Me pilla la necesidad de redactar estas líneas justo cuando acabo de leer un pequeño y delicioso ensayo sobre los albores de la industria de Hollywood titulado “La fábrica de sueños”, de Ila Ehrenburg, y publicado por la joven pero activa Editorial Melusina. Ehrenburg fue un tipo realmente curioso. Un ruso judío que se dedicó ya desde los años de sangre alterada, testosterona a flor de piel y acné tumultuoso a practicar la revolución junto a camaradas de la talla de Bujarin. Después de hacer un poco el gamberro, se trasladó a París donde trabó amistad con la crema de la intelectualidad del momento: Léger, Apollinaire, Picasso y tal. De él dejó dicho el corrosivo, arbitrario e inteligente Nabokov, con el desdén esteta del escupitajo entre dientes, que su valía como escritor era nula, pues era “periodista. Siempre fue un corrupto”. Desconocemos si el aristócrata que abominaba de “El Quijote” consideraba que el oficio de reportero estaba fatalmente vinculado a la degeneración moral. Sea como fuera, Ehrenburg ejerció su profesión honrosamente en diversas ocasiones. Durante la II Guerra Mundial, se dedicó a despotricar de los alemanes en la revista propagandística Estrella Roja. Según parece, sus artículos eran tan persuasivos que incluso se vio obligado a rebajar el tono de sus imprecaciones contra el teutón, puesto que los soldados rojos, inflamados por el efecto de la lectura, se les iba la mano despiadadamente con el enemigo. Más riguroso, tal vez por la colaboración de otro escritor judío, Vasili Grossman (autor de la monumental y desgarradora Vida y destino), se mostró con el Libro negro, donde se documenta el exterminio judío en la Europa Oriental.

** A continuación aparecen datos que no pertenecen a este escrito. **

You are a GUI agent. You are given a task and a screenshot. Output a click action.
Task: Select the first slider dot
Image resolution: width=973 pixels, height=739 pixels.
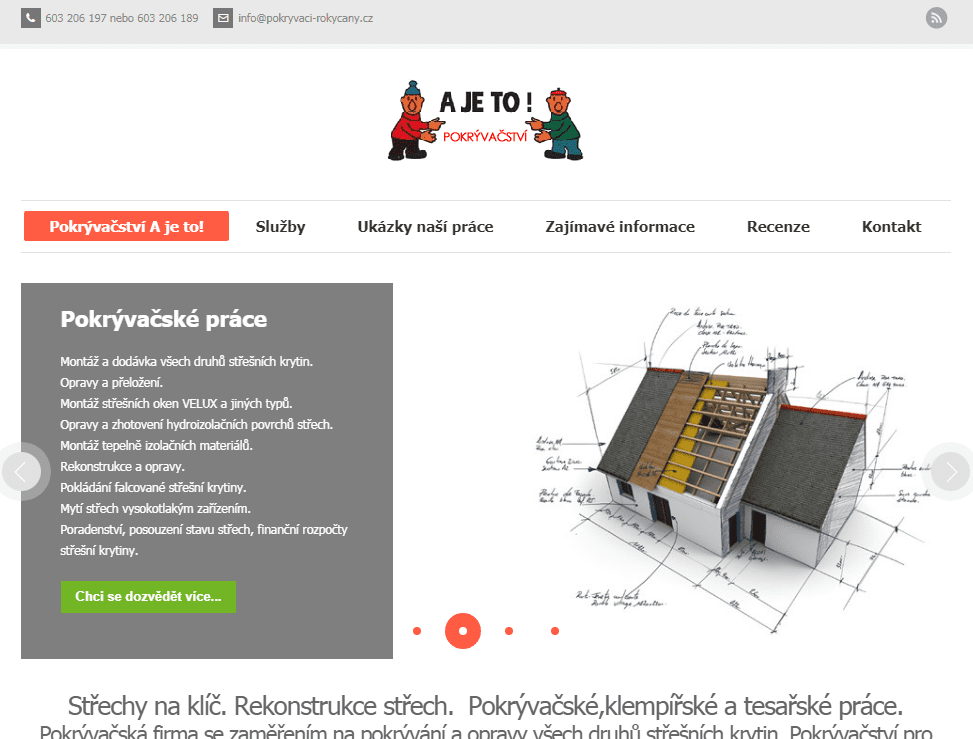(x=417, y=631)
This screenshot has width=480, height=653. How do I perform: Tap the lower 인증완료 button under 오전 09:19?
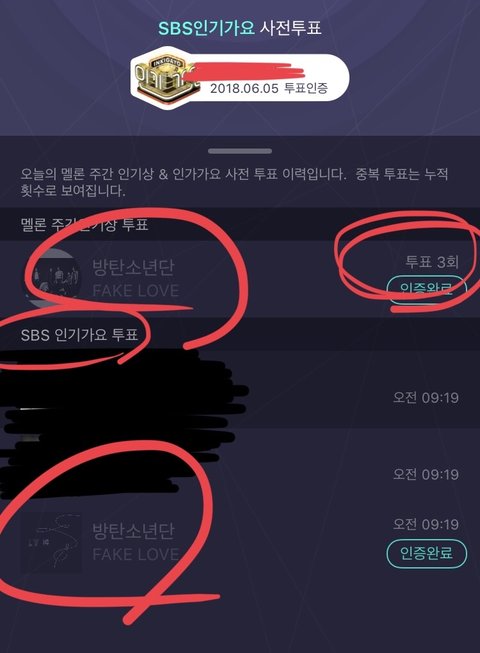coord(427,553)
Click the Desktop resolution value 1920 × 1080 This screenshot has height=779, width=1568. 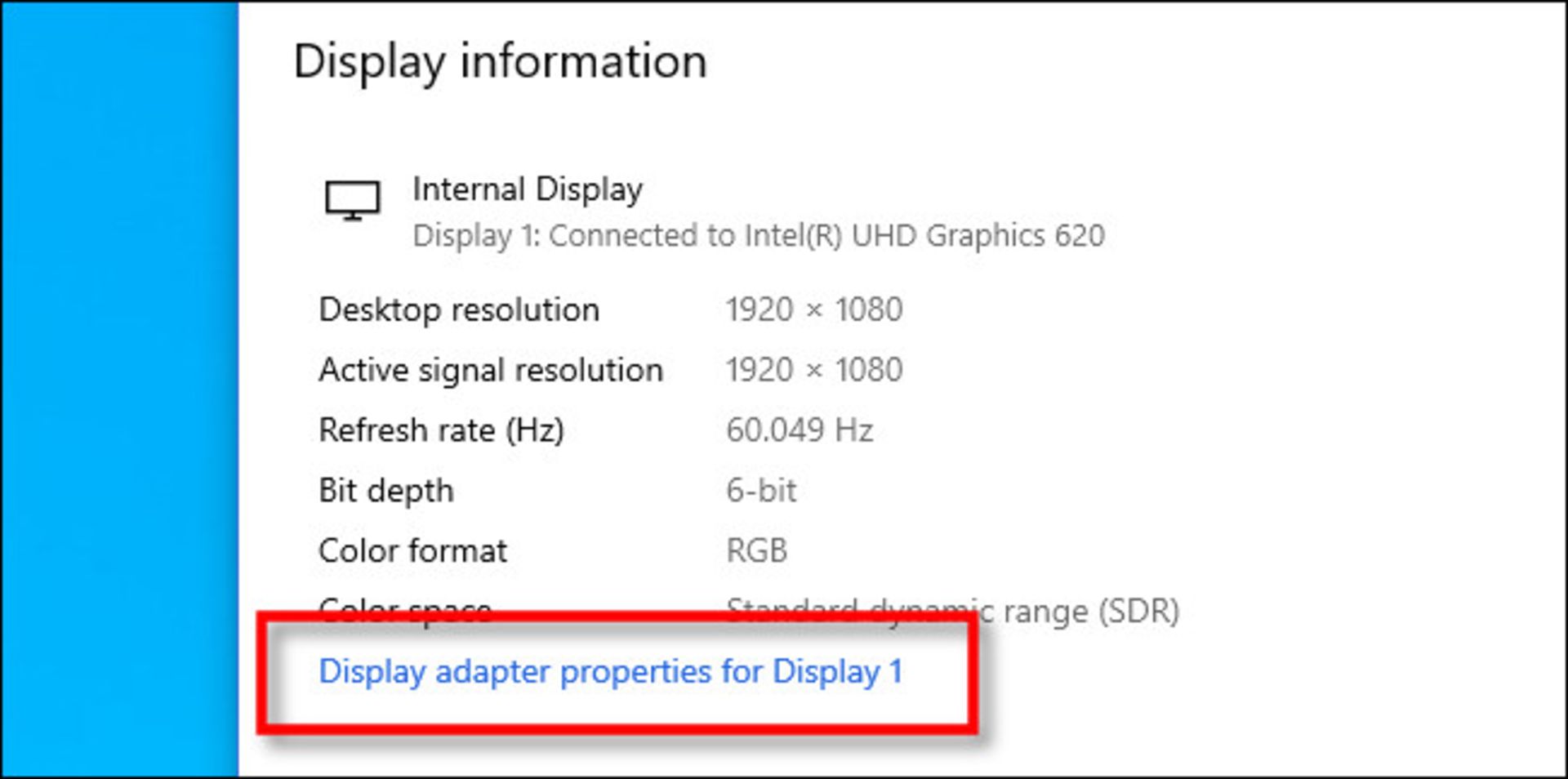point(813,310)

En Koba el Temible, excelente radiografía del mal comunista cuya semilla leninista-trotskista germinó con una lógica previsible y brutal en la figura de Stalin, Martin Amis relata el encuentro entre el disidente Pasternak y el escéptico (corrupto, nos corregiría el severo Nabokov) Ehrenburg durante los años de Terror estalinista. Después de cuchichear sobre el horror totalitario y enumerar las checas rebosantes de carne humana despellejada, uno de los dos interlocutores sentenció: “¡Si al menos contaran a Stalin lo que está pasando!”. Puede que la incredulidad de que detrás del terror estuviera el trastocado georgiano se debiese a la condición de judío de Ehrenburg. Tal y como relató Joseph Roth en Viaje a Rusia y en Judíos errantes, la Revolución rusa tuvo entre sus filas innumerables judíos asqueados por los asesinatos y palizas a manos de los cosacos zaristas, y con el periodo soviético se eliminaron todos los pogromos contra esa raza y por primera vez adquirió rango de ciudadanía con cartilla de racionamiento.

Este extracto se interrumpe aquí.